Modeling mass surveillance disclosure regulations on an updated form of environmental impact statement will help protect everyone’s privacy. Mandating disclosure and impact analysis by those proposing to watch us in and through public spaces will enable an informed conversation about privacy in public. Additionally, the need to build in consideration of the consequences of surveillance into project planning, as well as the danger of bad publicity arising from excessive surveillance proposals, will act as a counterweight to the adoption of mass data collection projects, just as it did in the environmental context. In the long run, well-crafted disclosure and analysis rules could pave the way for more systematic protection for privacy – as it did in the environmental context. Effective US substantive regulation will require the regulator to know a great deal about who and what is being recorded and about the costs and benefits of personal information acquisition and uses. At present we know relatively little about how to measure these; the privacy equivalent of the environmental impact statement will not only provide case studies, but occasions to grow expertise.

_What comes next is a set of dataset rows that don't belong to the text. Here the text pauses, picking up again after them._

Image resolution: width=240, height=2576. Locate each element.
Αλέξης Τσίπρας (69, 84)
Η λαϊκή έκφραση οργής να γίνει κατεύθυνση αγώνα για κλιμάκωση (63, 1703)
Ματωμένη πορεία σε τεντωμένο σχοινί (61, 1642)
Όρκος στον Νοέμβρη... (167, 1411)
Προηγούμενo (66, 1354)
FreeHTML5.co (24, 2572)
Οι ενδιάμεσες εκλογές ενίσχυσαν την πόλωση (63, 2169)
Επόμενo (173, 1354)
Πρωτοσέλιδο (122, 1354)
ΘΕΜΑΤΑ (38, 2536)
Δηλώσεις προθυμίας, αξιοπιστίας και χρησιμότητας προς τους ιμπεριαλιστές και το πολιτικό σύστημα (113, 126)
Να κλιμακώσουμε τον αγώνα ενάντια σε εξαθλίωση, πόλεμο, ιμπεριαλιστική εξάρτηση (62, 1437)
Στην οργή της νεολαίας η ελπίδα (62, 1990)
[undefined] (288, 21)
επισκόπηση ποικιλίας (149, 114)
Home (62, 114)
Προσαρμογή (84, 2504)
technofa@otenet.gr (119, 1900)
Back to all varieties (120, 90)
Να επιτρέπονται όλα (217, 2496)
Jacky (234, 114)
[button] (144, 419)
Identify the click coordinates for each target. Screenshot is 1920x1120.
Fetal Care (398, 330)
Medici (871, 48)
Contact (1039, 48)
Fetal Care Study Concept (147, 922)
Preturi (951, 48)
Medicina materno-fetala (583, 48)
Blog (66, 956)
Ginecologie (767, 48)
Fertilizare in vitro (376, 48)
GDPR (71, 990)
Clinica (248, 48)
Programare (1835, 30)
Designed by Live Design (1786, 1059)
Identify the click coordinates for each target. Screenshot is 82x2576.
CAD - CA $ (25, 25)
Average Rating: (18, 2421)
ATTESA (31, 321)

Environmental impact statements may be out of fashion today, but they played an important role in educating the public, policy-makers, and also builders about environmental risks and costs, especially in the early days of environmental regulation. In the US, these are still the early days of privacy regulation. We can apply what we have learned from more than thirty years of environmental disclosures to craft a better regime for disclosure, and thus analysis and debate, of the rapidly increasing number of public and private projects that involve mass surveillance.
Part I of this article gives examples of mass surveillance activities drawn from both the private and public sectors. It argues that mass surveillance is already very great, is growing, and that it is difficult to monitor and poorly understood. This Part also discusses how the deployment of privacy-destroying technology can be seen as a form of market failure. Part I then provides the context for the argument that follows. It briefly surveys the limited and inadequate doctrinal legal tools available to respond to the deployment of mass surveillance technologies and notes the existence of a wide gap when it comes to surveillance in or through public spaces. Then it provides a very quick summary of the Privacy Impact Notice (PINs) proposal, noting that the aim of this article is to make the case in principle for the utility and validity of Privacy Impact Notices without tying the argument to any particular level of coverage.
Part II first explains how, with the National Environmental Policy Act of 1969 (NEPA), environmental law responded to a similar set of market failure problems relating to physical harms to the environment. It outlines the main features of the Environmental Impact Statement (EIS) requirement for environmentally sensitive projects and then argues that we can learn from NEPA’s successes and defects in order to craft a Privacy Impact Notice (PIN) requirement triggered by plans to engage in mass surveillance. It contrasts the PIN proposal to the existing, much more limited, federal privacy analysis requirement, known as Privacy Impact Assessments. Part II also provides an initial sketch of what a PIN proposal would cover, in particular which sorts of activities would have presumptive safe harbors and which would likely be subject to the most thorough analysis and disclosure requirements. The final section of Part II examines whether the PINs proposal would have applications to surveillance and data-collection in online public spaces such as Facebook, Twitter, and other virtual spaces. It also considers what the PINs proposal would have to offer towards addressing the now-notorious problem of the NSA’s drift-net surveillance of telephone conversations, emails, and web-based communications.